While in undergrad there were so many signs and opportunities that pointed towards London. Having grown up in a religious and spiritual household I am a full believer in signs, which has lead me to be here today. About half way through the flight to London I had a moment. What was I doing? Why was I leaving the comfort of family and friends to move halfway around the world? Why was I studying business? I was a psych major, I knew nothing of business. Would I be able to make it? After excusing myself and going to the bathroom I looked myself in the mirror and gave myself one of those you are a strong, independent woman speeches, told myself I have a right to feel sad and scared but I didn’t need to blubber like a little baby about it. I pulled myself together, stopped crying, walked back to my seat ready for my adventure to begin.
Before classes started we had to attend a week of orientation to acclimate ourselves to Kingston University. Many students in the International Business Management class came from different countries and therefore the schooling system was different. The way it worked with my major was that there was a set of core classes I needed to take, but then I could pick a pathway, focusing more directly on one area of business and pick an elective. I ended up picking the pathway of entrepreneur, which lead my major to be International Business Management with Entrepreneurship. And for the elective, I picked Design Thinking. The reason for my choices brings me back to a previous moment the summer before I applied to Kingston. The moment that I marked as the biggest sign, and the reason I should move to London and study at Kingston University.
It was the summer of 2015, I knew that I would be graduating from undergrad the previous spring so I needed to come up with a plan. Figure out the next chapter that I was going to embark on. Graduating with a BA in psychology doesn’t give one many options. My first option, was that I could work in mental health, in a stagnant position without much room for advancement. While studding at Seattle University I had taken the time to work with King County Sexual Assault program. It was designed to help survivors of child abuse overcome what happened to them and move forward with their life. Although it was very rewarding, it was also very taxing and I knew that it was something I didn’t want to continue long term. So that option was out. My second option, was to continue schooling. I had considered getting a master’s in psychology from Kingston University. While most US students go to Mexico for Spring Break I in 2015 went to London to tour schools that I thought I might want to attend for grad school. It was there and then that I feel in love with Kingston. The problem with getting a degree in psychology is that you must receive the degree in the state in which you want to work otherwise the degree is invalid. And I wasn’t even sure I wanted to live in the US much less what state I wanted to live in, so that option was out. That left me with my third and last option, to teach English in China. This was something I had always wanted to do, and my reason for going back to college in the first place. Although, I wasn’t sure if I wanted to do it permanently. One of my best friend from Seattle, Dai, lived in China and offered me the opportunity to spend the summer living with him and teaching English at a local school. So that is the option I went with.

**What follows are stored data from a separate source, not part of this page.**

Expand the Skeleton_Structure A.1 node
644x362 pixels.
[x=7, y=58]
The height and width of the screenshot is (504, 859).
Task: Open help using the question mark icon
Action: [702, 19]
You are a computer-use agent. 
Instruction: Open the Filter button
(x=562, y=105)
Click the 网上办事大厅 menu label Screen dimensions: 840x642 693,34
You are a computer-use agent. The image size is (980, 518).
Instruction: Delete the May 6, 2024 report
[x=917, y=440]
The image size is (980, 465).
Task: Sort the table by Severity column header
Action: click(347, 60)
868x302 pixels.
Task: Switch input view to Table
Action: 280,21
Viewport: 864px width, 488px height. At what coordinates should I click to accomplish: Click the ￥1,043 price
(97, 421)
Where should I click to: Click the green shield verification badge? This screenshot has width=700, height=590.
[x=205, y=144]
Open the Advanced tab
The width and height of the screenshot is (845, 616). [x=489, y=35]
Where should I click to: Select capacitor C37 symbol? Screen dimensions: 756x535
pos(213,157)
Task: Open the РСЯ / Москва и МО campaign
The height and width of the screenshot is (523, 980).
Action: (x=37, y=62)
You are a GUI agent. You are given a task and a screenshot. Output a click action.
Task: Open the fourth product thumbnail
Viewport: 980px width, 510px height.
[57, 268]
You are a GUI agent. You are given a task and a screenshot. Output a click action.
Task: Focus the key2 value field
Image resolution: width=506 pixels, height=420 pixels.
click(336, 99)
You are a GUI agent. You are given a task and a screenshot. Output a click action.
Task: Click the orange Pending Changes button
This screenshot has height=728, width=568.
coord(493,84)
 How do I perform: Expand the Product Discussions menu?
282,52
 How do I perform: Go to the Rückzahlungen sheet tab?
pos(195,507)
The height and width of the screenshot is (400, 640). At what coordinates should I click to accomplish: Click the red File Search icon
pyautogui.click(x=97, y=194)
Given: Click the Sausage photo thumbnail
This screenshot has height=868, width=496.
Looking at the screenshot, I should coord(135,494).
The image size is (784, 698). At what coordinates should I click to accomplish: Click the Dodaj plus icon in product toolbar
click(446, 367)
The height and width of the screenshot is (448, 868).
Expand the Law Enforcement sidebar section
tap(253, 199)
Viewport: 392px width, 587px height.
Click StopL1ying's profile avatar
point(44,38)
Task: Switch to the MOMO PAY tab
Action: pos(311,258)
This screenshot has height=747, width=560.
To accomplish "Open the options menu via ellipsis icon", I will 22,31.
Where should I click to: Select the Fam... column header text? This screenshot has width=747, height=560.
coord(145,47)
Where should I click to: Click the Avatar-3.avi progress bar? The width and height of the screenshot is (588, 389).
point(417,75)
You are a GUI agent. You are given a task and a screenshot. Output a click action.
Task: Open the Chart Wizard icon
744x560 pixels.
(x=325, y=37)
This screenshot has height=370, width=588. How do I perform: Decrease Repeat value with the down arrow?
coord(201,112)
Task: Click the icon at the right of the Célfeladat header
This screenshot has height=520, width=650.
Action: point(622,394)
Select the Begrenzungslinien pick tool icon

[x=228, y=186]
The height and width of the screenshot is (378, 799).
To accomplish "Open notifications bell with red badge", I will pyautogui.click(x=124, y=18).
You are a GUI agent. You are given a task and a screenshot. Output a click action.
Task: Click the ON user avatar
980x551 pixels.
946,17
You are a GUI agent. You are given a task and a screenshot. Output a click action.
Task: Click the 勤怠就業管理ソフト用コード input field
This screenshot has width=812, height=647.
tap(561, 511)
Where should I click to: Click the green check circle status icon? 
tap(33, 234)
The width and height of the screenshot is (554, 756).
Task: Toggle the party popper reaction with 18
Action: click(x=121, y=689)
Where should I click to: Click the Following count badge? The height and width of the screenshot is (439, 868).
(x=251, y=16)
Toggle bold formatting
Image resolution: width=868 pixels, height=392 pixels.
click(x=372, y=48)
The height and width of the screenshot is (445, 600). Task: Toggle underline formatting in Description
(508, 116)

After teaching for a couple months I knew it was not something I wanted to do long term, so now I was back at square one. What was I going to do? It wasn’t that I didn’t love my job, it was just that China was not for me. It was to congested, hot, humid and there was way too much rain for my liking. And that is saying a lot seeing’s as I had lived in Seattle for two years. Before leaving China and heading home I decided to do a little sight-seeing. I went to Xi’an, Shanghai, and Beijing. And Beijing is where my Kingston story begins. I was on a bus headed to the Great Wall and randomly the girl sitting next to me was a student at Kingston University studying Business Law and wanted to start her own company? Ok, let’s back up a minute. One of my best friends Luke and I had always talked about starting our own company. We wanted to get into real estate and flip homes, have vacation rentals or maybe even open a hostel. What bigger sign did I need? It was that moment that I realized I didn’t have to get my masters in psychology just because I got my BA in it. I could get a master’s in business. It was these moments that I thought upon during my week of orientation that lead me to make the decision to study entrepreneurship and Design Thinking. What drew me to design thinking was the premise behind it, the understanding that, “the primacy of the customer or user experience, and that the products, services, processes, organizational design, and business model should be designed to enable that compelling experience, rather than the other way around” (Boland, Collopy, Lyytinen, Yoo, 2008). The way in which customers purchase items has changed and so should the infrastructure and idea around it.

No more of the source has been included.